I think about Sven on the floor. Sven on a stretcher. Sven, who moves toward threats instead of away, who has been in this building longer than almost anyone.
I think about what Sven could put in that report.
What he could leave out.
I pick up my fork and finish my dinner and don't say anything else because there is nothing to say yet.
Chapter fourteen
The door opens at eleven.
I'm not asleep. I've been lying on my bed in the dark with my arm across my ribs and my eyes on the ceiling, running the same loop — the sound of Sven's head hitting the floor, RJ's eyes yellow and wild, the weight of him collapsing into me,sorry sorrybarely a word. I've been running it for three hours and I'm not done with it yet.
Dalton steps in.
He looks at me the way he looked at me after I stepped in front of RJ — like he's taking inventory, checking for damage, running his own loop. His jacket is still on. He hasn't been to sleep either.
"I'm okay," I say.
"I know." He doesn't move. "I needed to see it."

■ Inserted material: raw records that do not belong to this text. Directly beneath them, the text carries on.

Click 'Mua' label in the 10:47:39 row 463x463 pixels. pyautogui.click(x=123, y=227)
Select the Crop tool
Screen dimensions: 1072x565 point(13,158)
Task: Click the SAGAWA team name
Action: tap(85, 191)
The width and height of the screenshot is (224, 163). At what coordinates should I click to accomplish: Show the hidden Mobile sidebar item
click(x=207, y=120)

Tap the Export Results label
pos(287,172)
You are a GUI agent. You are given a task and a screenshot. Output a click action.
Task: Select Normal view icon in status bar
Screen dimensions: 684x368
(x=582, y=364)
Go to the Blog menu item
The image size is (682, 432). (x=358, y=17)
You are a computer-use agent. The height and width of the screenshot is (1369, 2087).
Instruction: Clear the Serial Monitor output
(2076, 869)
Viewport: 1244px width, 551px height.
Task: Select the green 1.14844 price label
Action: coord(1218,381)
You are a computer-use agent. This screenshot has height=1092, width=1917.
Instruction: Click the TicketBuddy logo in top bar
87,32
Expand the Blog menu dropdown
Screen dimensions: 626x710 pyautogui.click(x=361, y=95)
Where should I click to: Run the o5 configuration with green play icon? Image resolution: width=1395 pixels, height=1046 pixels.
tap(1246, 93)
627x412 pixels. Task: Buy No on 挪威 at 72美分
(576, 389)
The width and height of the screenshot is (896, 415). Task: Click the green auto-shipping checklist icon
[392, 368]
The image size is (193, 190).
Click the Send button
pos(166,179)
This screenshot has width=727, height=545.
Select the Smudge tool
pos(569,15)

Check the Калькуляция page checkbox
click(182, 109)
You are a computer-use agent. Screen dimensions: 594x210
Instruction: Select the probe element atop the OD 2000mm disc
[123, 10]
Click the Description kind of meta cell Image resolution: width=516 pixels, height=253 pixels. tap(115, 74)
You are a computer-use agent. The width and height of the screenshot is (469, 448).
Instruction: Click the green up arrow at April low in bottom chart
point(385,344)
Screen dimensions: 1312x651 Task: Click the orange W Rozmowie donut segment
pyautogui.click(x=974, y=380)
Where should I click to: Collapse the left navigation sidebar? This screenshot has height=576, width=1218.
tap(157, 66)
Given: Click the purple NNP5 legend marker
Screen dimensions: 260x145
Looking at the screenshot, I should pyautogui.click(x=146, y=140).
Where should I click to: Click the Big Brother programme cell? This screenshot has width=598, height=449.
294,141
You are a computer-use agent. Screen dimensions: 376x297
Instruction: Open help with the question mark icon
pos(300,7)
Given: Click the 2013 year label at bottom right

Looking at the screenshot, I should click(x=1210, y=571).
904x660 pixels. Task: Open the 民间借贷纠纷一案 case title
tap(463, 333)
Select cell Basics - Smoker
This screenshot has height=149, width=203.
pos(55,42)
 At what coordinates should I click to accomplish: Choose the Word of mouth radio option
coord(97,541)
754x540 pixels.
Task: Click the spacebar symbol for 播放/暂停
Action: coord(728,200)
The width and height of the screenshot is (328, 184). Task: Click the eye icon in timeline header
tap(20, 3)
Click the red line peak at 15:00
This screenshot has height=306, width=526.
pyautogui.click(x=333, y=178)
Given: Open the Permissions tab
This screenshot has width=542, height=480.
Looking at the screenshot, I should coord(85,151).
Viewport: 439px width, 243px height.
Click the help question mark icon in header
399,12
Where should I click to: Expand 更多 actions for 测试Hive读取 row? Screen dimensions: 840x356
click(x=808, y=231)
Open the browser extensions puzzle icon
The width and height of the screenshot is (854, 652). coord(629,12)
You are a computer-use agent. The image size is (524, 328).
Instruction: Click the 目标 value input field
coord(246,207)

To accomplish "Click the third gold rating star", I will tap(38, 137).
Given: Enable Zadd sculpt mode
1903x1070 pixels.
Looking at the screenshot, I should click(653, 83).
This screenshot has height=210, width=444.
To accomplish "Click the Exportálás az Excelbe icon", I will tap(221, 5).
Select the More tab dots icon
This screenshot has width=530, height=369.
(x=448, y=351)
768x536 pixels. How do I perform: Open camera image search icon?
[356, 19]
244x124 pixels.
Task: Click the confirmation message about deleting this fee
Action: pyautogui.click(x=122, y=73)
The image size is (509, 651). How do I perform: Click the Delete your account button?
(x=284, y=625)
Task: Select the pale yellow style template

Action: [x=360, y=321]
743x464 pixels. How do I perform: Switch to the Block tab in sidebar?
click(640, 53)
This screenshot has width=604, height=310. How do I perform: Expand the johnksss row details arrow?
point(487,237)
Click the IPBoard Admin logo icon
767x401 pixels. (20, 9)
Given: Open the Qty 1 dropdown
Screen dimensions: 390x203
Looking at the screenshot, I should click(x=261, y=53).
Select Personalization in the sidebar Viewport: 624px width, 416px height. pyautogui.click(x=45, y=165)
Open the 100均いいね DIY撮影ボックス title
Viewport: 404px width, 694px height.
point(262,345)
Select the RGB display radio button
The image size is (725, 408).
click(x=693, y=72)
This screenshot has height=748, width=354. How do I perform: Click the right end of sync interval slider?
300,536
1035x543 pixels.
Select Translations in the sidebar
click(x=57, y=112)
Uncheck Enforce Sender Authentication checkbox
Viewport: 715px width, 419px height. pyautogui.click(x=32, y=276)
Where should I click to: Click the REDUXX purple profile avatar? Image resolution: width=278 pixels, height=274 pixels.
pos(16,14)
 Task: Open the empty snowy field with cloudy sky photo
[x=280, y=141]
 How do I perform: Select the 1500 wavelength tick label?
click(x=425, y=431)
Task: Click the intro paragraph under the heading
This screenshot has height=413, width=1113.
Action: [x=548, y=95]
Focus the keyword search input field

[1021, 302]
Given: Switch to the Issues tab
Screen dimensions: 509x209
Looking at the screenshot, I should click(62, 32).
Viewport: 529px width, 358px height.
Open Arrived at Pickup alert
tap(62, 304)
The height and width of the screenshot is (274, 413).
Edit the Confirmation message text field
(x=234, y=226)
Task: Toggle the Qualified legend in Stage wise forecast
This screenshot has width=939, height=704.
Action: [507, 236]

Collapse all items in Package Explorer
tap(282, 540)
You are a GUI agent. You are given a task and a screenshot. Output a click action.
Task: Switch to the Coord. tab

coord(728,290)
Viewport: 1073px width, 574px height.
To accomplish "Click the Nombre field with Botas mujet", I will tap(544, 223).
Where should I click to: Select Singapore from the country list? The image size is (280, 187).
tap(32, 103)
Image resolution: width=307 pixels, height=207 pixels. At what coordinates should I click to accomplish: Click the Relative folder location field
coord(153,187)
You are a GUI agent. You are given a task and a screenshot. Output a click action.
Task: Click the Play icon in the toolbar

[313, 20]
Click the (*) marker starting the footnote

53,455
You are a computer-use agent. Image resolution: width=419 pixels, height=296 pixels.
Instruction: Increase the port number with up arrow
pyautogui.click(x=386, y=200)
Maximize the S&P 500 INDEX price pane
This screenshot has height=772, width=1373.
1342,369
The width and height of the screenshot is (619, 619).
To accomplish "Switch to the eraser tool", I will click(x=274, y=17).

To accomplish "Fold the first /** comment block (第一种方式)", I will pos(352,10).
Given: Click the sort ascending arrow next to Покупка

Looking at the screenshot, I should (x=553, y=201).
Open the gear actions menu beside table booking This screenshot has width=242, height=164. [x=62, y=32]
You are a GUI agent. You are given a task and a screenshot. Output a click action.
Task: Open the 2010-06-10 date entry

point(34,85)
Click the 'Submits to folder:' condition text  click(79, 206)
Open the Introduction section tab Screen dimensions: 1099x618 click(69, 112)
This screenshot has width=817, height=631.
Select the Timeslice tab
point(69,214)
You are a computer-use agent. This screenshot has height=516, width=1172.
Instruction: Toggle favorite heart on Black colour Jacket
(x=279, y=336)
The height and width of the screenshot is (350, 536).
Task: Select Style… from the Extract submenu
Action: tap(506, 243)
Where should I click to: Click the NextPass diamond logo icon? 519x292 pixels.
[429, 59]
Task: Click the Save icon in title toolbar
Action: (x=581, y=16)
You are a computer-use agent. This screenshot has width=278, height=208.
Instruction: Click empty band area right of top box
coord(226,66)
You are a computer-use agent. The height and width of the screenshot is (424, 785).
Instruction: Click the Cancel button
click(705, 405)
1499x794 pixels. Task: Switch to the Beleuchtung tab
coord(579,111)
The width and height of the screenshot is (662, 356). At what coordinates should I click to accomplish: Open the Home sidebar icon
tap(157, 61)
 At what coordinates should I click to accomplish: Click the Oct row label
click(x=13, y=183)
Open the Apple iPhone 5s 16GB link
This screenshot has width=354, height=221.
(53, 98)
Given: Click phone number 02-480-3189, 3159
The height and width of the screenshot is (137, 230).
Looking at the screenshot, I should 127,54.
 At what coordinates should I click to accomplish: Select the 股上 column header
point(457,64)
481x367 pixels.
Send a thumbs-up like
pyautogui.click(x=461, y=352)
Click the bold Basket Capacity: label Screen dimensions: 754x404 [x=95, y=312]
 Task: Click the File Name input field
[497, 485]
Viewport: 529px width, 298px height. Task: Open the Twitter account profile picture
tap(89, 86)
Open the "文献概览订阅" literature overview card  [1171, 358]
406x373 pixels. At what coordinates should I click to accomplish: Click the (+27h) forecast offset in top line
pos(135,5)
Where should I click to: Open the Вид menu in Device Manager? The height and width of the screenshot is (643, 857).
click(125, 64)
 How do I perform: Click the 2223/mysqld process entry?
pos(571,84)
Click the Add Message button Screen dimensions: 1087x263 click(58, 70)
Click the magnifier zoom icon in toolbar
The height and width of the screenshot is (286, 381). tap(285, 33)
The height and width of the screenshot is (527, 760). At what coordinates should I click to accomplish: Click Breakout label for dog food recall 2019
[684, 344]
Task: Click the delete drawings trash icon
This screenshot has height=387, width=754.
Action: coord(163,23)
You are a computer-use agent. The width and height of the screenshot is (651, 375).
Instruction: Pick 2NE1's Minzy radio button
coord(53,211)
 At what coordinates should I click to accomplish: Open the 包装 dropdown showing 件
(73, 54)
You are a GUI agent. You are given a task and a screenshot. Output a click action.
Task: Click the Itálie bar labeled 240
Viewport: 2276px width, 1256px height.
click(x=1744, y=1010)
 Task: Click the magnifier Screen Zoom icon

I look at him for a moment — the jacket, the controlled stillness, the thing underneath the stillness that he's managingbut not quite managing. He came here because he needed to see me with his own eyes and that's a thing I file in the part of myself that has been learning him since the lodge hallway.
"Come in," I say.
He comes in and sits in the chair and I sit on the edge of the bed and we look at each other in the dark room. The bond is warm and present.
"What happens to him now," I say.
Dalton pauses. "Tonight — medical assessment, sedation probably, secure holding. Tomorrow the review process starts."
"How long does the review take."
"Depends on what they're reviewing for." He says it carefully. "If it's a standard incident review, two to three weeks. If they're considering reclassification—" He stops.
"How long."
"Less. When they've already made up their mind, the process moves faster."
I look at my hands. The ribs ache. I breathe through it.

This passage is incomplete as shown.